[Dataset items]
☆ ☆ ☆ ☆ ☆
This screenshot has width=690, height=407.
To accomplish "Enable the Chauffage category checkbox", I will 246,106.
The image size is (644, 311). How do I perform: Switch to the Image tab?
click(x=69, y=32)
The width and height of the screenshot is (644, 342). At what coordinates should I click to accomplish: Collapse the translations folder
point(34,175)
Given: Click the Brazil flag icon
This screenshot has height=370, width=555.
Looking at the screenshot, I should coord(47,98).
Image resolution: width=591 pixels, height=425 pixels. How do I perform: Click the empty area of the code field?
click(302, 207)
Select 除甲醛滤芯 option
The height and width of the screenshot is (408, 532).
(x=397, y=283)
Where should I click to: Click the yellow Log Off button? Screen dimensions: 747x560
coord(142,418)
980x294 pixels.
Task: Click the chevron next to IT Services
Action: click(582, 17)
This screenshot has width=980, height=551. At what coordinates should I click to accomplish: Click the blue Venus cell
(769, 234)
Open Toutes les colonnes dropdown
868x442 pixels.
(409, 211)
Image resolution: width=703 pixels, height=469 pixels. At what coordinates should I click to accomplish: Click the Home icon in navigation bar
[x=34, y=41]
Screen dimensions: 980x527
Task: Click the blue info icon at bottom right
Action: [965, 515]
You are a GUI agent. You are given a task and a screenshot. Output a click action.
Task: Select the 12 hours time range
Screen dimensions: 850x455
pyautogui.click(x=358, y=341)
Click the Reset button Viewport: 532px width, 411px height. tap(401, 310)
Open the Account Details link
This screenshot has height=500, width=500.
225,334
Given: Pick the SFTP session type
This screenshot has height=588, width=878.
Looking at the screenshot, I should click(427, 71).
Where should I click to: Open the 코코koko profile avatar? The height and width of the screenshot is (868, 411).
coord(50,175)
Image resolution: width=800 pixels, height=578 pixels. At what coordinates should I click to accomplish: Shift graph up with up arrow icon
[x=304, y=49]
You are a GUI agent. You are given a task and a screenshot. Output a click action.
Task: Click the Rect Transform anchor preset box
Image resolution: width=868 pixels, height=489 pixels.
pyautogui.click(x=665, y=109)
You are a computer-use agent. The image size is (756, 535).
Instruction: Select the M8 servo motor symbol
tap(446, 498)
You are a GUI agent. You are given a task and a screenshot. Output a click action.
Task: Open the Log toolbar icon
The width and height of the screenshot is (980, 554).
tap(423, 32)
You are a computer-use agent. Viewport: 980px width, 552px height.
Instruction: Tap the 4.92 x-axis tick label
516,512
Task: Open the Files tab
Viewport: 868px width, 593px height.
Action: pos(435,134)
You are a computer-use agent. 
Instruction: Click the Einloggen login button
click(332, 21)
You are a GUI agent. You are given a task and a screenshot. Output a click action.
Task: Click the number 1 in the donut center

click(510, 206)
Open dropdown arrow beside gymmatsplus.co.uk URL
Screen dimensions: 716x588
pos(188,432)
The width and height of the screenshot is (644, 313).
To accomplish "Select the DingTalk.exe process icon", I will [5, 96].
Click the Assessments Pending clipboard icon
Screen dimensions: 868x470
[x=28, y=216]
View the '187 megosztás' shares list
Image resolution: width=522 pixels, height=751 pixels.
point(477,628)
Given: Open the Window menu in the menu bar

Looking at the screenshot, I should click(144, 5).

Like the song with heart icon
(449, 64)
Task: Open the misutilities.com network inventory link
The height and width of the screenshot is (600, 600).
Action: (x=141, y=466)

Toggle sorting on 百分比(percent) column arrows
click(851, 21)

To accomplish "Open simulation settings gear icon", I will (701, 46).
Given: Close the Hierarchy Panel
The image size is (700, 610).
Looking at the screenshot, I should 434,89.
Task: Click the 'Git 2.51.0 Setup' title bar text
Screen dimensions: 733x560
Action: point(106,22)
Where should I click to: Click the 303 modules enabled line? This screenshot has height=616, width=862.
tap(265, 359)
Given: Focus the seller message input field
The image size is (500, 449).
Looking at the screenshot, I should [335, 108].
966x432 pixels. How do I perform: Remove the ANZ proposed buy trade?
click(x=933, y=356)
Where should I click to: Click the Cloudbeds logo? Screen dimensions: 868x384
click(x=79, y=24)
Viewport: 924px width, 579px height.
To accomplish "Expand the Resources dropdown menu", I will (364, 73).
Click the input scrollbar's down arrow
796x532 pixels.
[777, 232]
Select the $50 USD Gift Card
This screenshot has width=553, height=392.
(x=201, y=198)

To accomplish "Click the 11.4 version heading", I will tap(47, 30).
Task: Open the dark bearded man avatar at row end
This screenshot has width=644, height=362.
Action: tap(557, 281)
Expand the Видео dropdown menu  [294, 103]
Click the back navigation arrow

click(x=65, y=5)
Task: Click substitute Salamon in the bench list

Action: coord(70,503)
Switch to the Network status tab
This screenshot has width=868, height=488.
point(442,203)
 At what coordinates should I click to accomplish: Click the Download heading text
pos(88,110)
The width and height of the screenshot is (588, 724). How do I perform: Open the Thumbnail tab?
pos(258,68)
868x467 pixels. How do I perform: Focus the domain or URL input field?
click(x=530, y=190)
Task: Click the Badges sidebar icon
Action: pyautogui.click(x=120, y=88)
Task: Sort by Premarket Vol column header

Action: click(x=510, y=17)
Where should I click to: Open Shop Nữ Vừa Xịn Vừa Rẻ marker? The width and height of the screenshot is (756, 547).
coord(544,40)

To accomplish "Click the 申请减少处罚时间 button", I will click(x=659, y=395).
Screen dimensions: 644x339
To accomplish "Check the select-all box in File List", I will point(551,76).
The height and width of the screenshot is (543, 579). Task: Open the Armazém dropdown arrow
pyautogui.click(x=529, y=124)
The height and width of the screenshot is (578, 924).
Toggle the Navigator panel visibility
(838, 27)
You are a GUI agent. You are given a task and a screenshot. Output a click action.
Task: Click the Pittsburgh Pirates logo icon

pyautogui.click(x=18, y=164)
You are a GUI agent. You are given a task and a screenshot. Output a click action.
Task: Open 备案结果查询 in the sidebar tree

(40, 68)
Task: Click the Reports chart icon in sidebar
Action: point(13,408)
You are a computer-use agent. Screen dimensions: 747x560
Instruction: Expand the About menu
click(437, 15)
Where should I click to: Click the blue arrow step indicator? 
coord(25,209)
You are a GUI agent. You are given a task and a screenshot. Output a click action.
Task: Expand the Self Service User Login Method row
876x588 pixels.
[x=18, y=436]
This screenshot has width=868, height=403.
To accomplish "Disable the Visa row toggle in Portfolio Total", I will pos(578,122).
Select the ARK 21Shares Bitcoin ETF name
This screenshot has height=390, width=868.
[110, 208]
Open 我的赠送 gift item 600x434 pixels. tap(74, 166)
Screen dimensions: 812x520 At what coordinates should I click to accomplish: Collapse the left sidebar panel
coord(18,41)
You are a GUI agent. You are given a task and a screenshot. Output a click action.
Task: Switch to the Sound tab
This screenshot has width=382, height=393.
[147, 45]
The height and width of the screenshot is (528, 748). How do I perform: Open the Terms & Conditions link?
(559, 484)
☆ ☆ ☆ ☆ ☆
Every entry must be duplicated exactly as it was written.

» **Worked solution**:
This screenshot has width=690, height=407.
To accomplish "Enable the Chauffage category checkbox", I will 246,106.
The image size is (644, 311). How do I perform: Switch to the Image tab?
click(x=69, y=32)
The width and height of the screenshot is (644, 342). At what coordinates should I click to accomplish: Collapse the translations folder
point(34,175)
Given: Click the Brazil flag icon
This screenshot has height=370, width=555.
Looking at the screenshot, I should coord(47,98).
Image resolution: width=591 pixels, height=425 pixels. How do I perform: Click the empty area of the code field?
click(302, 207)
Select 除甲醛滤芯 option
The height and width of the screenshot is (408, 532).
(x=397, y=283)
Where should I click to: Click the yellow Log Off button? Screen dimensions: 747x560
coord(142,418)
980x294 pixels.
Task: Click the chevron next to IT Services
Action: click(582, 17)
This screenshot has width=980, height=551. At what coordinates should I click to accomplish: Click the blue Venus cell
(769, 234)
Open Toutes les colonnes dropdown
868x442 pixels.
(409, 211)
Image resolution: width=703 pixels, height=469 pixels. At what coordinates should I click to accomplish: Click the Home icon in navigation bar
[x=34, y=41]
Screen dimensions: 980x527
Task: Click the blue info icon at bottom right
Action: [965, 515]
You are a GUI agent. You are given a task and a screenshot. Output a click action.
Task: Select the 12 hours time range
Screen dimensions: 850x455
pyautogui.click(x=358, y=341)
Click the Reset button Viewport: 532px width, 411px height. tap(401, 310)
Open the Account Details link
This screenshot has height=500, width=500.
225,334
Given: Pick the SFTP session type
This screenshot has height=588, width=878.
Looking at the screenshot, I should click(427, 71).
Where should I click to: Open the 코코koko profile avatar? The height and width of the screenshot is (868, 411).
coord(50,175)
Image resolution: width=800 pixels, height=578 pixels. At what coordinates should I click to accomplish: Shift graph up with up arrow icon
[x=304, y=49]
You are a GUI agent. You are given a task and a screenshot. Output a click action.
Task: Click the Rect Transform anchor preset box
Image resolution: width=868 pixels, height=489 pixels.
pyautogui.click(x=665, y=109)
You are a computer-use agent. The image size is (756, 535).
Instruction: Select the M8 servo motor symbol
tap(446, 498)
You are a GUI agent. You are given a task and a screenshot. Output a click action.
Task: Open the Log toolbar icon
The width and height of the screenshot is (980, 554).
tap(423, 32)
You are a computer-use agent. Viewport: 980px width, 552px height.
Instruction: Tap the 4.92 x-axis tick label
516,512
Task: Open the Files tab
Viewport: 868px width, 593px height.
Action: pos(435,134)
You are a computer-use agent. 
Instruction: Click the Einloggen login button
click(332, 21)
You are a GUI agent. You are given a task and a screenshot. Output a click action.
Task: Click the number 1 in the donut center

click(510, 206)
Open dropdown arrow beside gymmatsplus.co.uk URL
Screen dimensions: 716x588
pos(188,432)
The width and height of the screenshot is (644, 313).
To accomplish "Select the DingTalk.exe process icon", I will [5, 96].
Click the Assessments Pending clipboard icon
Screen dimensions: 868x470
[x=28, y=216]
View the '187 megosztás' shares list
Image resolution: width=522 pixels, height=751 pixels.
point(477,628)
Given: Open the Window menu in the menu bar

Looking at the screenshot, I should click(144, 5).

Like the song with heart icon
(449, 64)
Task: Open the misutilities.com network inventory link
The height and width of the screenshot is (600, 600).
Action: (x=141, y=466)

Toggle sorting on 百分比(percent) column arrows
click(851, 21)

To accomplish "Open simulation settings gear icon", I will (701, 46).
Given: Close the Hierarchy Panel
The image size is (700, 610).
Looking at the screenshot, I should 434,89.
Task: Click the 'Git 2.51.0 Setup' title bar text
Screen dimensions: 733x560
Action: point(106,22)
Where should I click to: Click the 303 modules enabled line? This screenshot has height=616, width=862.
tap(265, 359)
Given: Focus the seller message input field
The image size is (500, 449).
Looking at the screenshot, I should [335, 108].
966x432 pixels. How do I perform: Remove the ANZ proposed buy trade?
click(x=933, y=356)
Where should I click to: Click the Cloudbeds logo? Screen dimensions: 868x384
click(x=79, y=24)
Viewport: 924px width, 579px height.
To accomplish "Expand the Resources dropdown menu", I will (364, 73).
Click the input scrollbar's down arrow
796x532 pixels.
[777, 232]
Select the $50 USD Gift Card
This screenshot has width=553, height=392.
(x=201, y=198)

To accomplish "Click the 11.4 version heading", I will tap(47, 30).
Task: Open the dark bearded man avatar at row end
This screenshot has width=644, height=362.
Action: tap(557, 281)
Expand the Видео dropdown menu  [294, 103]
Click the back navigation arrow

click(x=65, y=5)
Task: Click substitute Salamon in the bench list

Action: coord(70,503)
Switch to the Network status tab
This screenshot has width=868, height=488.
point(442,203)
 At what coordinates should I click to accomplish: Click the Download heading text
pos(88,110)
The width and height of the screenshot is (588, 724). How do I perform: Open the Thumbnail tab?
pos(258,68)
868x467 pixels. How do I perform: Focus the domain or URL input field?
click(x=530, y=190)
Task: Click the Badges sidebar icon
Action: pyautogui.click(x=120, y=88)
Task: Sort by Premarket Vol column header

Action: click(x=510, y=17)
Where should I click to: Open Shop Nữ Vừa Xịn Vừa Rẻ marker? The width and height of the screenshot is (756, 547).
coord(544,40)

To accomplish "Click the 申请减少处罚时间 button", I will click(x=659, y=395).
Screen dimensions: 644x339
To accomplish "Check the select-all box in File List", I will point(551,76).
The height and width of the screenshot is (543, 579). Task: Open the Armazém dropdown arrow
pyautogui.click(x=529, y=124)
The height and width of the screenshot is (578, 924).
Toggle the Navigator panel visibility
(838, 27)
You are a GUI agent. You are given a task and a screenshot. Output a click action.
Task: Click the Pittsburgh Pirates logo icon

pyautogui.click(x=18, y=164)
You are a GUI agent. You are given a task and a screenshot. Output a click action.
Task: Open 备案结果查询 in the sidebar tree

(40, 68)
Task: Click the Reports chart icon in sidebar
Action: point(13,408)
You are a computer-use agent. Screen dimensions: 747x560
Instruction: Expand the About menu
click(437, 15)
Where should I click to: Click the blue arrow step indicator? 
coord(25,209)
You are a GUI agent. You are given a task and a screenshot. Output a click action.
Task: Expand the Self Service User Login Method row
876x588 pixels.
[x=18, y=436]
This screenshot has width=868, height=403.
To accomplish "Disable the Visa row toggle in Portfolio Total", I will pos(578,122).
Select the ARK 21Shares Bitcoin ETF name
This screenshot has height=390, width=868.
[110, 208]
Open 我的赠送 gift item 600x434 pixels. tap(74, 166)
Screen dimensions: 812x520 At what coordinates should I click to accomplish: Collapse the left sidebar panel
coord(18,41)
You are a GUI agent. You are given a task and a screenshot. Output a click action.
Task: Switch to the Sound tab
This screenshot has width=382, height=393.
[147, 45]
The height and width of the screenshot is (528, 748). How do I perform: Open the Terms & Conditions link?
(559, 484)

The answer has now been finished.